Task requirements
Please retype the data that follows, starting at the line containing "How do I perform: Click the search" and stopping after the last line.

Exercise material

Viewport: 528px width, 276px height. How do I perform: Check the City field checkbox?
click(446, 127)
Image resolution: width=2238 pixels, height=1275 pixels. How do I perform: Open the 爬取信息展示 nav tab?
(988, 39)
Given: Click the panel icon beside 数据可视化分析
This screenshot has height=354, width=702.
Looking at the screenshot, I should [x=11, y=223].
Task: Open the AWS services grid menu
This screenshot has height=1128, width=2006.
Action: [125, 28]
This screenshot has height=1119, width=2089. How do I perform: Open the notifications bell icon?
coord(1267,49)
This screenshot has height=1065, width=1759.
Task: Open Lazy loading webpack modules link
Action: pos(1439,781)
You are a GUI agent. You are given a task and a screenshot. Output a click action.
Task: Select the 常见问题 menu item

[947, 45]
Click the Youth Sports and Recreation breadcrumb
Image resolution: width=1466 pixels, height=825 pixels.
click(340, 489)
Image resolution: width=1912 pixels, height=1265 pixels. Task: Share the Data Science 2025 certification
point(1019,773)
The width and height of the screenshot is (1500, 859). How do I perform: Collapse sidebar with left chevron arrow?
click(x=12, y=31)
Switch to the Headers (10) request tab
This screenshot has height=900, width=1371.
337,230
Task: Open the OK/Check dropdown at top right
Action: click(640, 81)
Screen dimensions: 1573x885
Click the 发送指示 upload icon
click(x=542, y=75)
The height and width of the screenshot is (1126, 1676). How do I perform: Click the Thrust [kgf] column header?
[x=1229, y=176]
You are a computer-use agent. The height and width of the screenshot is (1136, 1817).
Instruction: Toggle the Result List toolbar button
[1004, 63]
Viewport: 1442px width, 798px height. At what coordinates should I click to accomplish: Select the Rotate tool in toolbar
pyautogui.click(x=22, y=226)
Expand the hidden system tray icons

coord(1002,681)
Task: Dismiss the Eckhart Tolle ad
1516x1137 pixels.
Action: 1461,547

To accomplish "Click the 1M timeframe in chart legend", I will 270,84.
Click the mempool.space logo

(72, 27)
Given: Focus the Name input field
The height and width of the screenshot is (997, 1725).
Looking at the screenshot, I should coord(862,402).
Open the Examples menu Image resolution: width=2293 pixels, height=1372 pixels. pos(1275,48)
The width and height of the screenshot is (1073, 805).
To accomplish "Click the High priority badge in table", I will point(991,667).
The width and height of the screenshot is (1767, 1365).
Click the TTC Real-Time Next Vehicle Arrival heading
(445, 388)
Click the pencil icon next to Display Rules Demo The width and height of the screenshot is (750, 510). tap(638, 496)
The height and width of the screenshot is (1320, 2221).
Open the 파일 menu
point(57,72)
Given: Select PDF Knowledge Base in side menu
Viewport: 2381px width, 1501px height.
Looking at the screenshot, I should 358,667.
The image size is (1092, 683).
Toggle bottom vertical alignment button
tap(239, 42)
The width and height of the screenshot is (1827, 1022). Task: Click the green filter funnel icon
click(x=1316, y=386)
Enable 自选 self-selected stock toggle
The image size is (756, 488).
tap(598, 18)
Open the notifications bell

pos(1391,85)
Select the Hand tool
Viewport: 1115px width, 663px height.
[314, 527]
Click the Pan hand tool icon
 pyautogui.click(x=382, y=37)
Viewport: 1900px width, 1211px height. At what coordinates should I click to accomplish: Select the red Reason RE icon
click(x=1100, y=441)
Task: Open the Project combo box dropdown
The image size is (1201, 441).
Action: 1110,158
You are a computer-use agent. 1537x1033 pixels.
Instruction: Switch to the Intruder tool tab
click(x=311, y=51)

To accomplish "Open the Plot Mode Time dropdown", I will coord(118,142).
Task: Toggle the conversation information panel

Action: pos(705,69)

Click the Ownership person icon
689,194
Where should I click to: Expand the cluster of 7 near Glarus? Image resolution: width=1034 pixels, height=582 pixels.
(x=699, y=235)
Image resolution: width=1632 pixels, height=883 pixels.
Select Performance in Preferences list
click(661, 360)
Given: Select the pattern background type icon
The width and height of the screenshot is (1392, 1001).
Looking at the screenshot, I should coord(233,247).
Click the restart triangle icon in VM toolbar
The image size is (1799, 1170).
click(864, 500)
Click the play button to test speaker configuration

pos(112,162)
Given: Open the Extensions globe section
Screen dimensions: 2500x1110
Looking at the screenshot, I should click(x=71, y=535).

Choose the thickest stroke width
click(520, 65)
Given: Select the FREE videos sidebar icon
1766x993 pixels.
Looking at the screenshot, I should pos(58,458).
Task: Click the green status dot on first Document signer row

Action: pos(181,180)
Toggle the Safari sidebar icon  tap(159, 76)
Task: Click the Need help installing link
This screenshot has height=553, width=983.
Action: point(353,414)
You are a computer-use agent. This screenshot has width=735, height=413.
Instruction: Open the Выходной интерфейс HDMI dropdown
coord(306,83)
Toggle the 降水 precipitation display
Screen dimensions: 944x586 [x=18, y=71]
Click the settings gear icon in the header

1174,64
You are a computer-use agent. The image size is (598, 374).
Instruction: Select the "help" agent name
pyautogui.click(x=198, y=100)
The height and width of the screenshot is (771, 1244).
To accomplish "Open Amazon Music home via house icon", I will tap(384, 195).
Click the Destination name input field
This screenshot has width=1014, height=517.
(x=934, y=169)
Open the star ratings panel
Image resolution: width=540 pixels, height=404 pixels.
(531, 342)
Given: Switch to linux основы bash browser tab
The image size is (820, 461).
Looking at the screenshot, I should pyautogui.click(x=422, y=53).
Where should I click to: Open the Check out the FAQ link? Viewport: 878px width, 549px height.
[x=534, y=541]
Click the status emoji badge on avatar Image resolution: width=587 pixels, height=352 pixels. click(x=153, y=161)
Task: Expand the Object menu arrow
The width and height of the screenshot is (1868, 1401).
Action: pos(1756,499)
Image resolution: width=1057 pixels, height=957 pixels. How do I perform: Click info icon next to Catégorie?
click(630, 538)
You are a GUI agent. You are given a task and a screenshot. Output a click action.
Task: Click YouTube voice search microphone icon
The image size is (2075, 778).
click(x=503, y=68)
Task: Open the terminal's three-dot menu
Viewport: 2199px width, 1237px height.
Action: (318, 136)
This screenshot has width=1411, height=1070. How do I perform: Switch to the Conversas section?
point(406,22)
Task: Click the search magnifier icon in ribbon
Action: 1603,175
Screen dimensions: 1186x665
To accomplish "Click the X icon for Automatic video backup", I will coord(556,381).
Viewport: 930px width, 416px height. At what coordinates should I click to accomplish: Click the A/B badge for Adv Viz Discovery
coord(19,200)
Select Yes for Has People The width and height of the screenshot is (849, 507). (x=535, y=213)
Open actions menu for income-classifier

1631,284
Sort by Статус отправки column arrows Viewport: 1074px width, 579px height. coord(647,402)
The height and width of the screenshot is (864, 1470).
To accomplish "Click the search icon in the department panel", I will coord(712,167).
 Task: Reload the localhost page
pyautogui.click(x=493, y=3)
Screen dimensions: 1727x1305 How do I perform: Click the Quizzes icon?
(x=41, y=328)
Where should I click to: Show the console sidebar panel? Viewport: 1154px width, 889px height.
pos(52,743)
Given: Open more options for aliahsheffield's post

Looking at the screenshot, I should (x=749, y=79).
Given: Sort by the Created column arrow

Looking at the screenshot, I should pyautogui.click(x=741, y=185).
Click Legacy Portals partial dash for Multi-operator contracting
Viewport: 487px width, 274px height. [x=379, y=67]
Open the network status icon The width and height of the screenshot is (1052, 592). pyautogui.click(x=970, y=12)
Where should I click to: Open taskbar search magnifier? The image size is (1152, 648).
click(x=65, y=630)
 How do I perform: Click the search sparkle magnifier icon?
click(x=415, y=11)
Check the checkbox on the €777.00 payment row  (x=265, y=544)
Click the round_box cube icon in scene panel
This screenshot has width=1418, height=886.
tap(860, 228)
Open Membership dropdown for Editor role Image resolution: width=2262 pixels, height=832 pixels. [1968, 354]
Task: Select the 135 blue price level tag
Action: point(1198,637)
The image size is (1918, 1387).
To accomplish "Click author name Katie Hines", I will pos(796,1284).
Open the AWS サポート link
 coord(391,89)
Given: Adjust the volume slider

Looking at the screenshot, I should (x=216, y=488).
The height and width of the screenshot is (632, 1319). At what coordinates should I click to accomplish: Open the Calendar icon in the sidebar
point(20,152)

Output for this task
 How do I perform: Click the search sparkle magnifier icon?
click(x=415, y=11)
Check the checkbox on the €777.00 payment row  (x=265, y=544)
Click the round_box cube icon in scene panel
This screenshot has width=1418, height=886.
tap(860, 228)
Open Membership dropdown for Editor role Image resolution: width=2262 pixels, height=832 pixels. [1968, 354]
Task: Select the 135 blue price level tag
Action: point(1198,637)
The image size is (1918, 1387).
To accomplish "Click author name Katie Hines", I will pos(796,1284).
Open the AWS サポート link
 coord(391,89)
Given: Adjust the volume slider

Looking at the screenshot, I should (x=216, y=488).
The height and width of the screenshot is (632, 1319). At what coordinates should I click to accomplish: Open the Calendar icon in the sidebar
point(20,152)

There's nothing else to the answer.